The glass was broken. It was her favourite; one of those cloudy portrait shots of her coyly peeping up at the camera.
The studio photo shoot and makeover had been a birthday present from her mother.
My idea of hell but Emily had loved it. It was a stunning picture, although I thought it was a bit artificial and over-glossed.
Shame, really, because she was very pretty.
‘What do you mean?’
‘Er, it’s broken.’
A twinge of injustice stirred my mettle. I drew myself up. ‘And what’s that got to do with me?’
‘Sorry, Olivia,’ she said more calmly, realising that perhaps this time she’d overstepped the mark. ‘You’re right. It’s just because . . . well . . . you’re the only other person who lives here.’
‘I didn’t break it.’
‘It must have been the invisible man, then,’ she said sulkily.
My mind immediately homed in on the memory of that wet footprint. She frowned at my expression, wagging her finger belligerently.
‘Don’t start that nonsense again,’ she said firmly. ‘I’ve not heard from Peter since the last email. Your cousin probably sorted him out. Honestly, Olivia, you are completely neurotic.’
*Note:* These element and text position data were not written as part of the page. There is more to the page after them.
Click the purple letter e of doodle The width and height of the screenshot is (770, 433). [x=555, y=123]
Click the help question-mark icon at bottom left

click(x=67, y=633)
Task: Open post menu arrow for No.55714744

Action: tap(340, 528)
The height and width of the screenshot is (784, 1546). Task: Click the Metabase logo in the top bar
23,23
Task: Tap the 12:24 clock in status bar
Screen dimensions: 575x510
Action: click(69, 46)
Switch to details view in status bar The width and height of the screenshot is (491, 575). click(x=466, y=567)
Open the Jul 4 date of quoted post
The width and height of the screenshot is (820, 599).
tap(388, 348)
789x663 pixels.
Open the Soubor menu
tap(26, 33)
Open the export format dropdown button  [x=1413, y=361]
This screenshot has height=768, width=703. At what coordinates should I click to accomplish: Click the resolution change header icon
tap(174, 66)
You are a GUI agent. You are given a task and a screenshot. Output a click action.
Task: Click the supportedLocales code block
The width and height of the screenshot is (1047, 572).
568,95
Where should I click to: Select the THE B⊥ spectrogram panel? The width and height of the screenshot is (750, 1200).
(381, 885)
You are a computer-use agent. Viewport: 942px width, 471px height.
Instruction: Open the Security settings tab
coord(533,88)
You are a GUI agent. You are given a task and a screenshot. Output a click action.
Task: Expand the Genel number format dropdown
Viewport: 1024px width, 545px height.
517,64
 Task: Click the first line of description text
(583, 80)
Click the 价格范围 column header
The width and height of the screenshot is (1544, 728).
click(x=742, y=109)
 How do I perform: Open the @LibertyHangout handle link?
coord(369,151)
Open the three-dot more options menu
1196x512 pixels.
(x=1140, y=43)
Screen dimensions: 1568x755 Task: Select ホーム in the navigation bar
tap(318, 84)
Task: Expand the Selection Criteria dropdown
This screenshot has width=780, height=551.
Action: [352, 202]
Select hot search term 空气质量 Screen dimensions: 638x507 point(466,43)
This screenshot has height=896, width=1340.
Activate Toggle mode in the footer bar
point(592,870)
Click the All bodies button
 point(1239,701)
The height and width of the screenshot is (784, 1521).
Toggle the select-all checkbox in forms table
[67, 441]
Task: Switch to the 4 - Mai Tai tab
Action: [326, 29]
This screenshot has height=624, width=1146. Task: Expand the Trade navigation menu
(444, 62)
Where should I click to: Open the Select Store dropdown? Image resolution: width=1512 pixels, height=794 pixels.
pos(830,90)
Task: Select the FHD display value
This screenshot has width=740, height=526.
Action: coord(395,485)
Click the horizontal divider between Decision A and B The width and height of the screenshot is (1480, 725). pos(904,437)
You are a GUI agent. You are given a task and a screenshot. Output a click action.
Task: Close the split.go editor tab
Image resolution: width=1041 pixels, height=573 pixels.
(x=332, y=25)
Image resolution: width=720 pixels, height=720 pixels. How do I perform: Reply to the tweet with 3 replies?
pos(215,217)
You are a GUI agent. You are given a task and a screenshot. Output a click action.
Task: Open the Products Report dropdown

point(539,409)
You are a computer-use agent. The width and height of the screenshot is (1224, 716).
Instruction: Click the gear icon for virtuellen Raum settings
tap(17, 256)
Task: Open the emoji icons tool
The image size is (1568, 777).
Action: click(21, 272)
‘So would you be if you ended up with a dozen stitches in your arm,’ I retorted dramatically. Since my chat with Ned about Peter, I harboured some worries.
‘Perhaps it just fell,’ I said, ignoring the scaredy-cat voice at the back of my head saying ‘What about your necklace? The one that was on the floor instead of your jewellery stand’.
The sensible voice in my head reminded me that with the launch tomorrow, I didn’t know my arse from my elbow at the moment. I’d probably just knocked it off the stand in my hurry to get to work this morning.
I needed to slow down. After this bloody launch was over I could relax. The Old Codgers’ cricket match was coming up. Bliss. I hadn’t seen Mum and Dad for ages. A weekend at home was something to look forward to.
That’s not all you’re looking forward to, whispered a treacherous little voice in my head.
Rubbish. I wouldn’t see much of Daniel. As captain of the opposition, he’d be out on the pitch and I’d be in the kitchen making sandwiches. It was highly unlikely I’d see him for more than a few minutes.
* * *
‘So, how’s it going with Miss Babelicious?’
Daniel threw his brother a dry, resigned look, used to Sebastian’s humour.
‘Don’t call her that. Her name’s Emily.’ He checked his watch. They’d be on time if they left now. With the trains into London up the spout and knowing that Emily was relying on Sebastian turning up tonight, he’d volunteered to be chauffeur. Now he wondered if he was going to regret it.
He hadn’t seen Emily, or Olivia for that matter, since the night of the glass injury. Work had been full on, true, but the whole episode had left him feeling discontent, so he’d deliberately immersed himself in work to give himself some thinking time.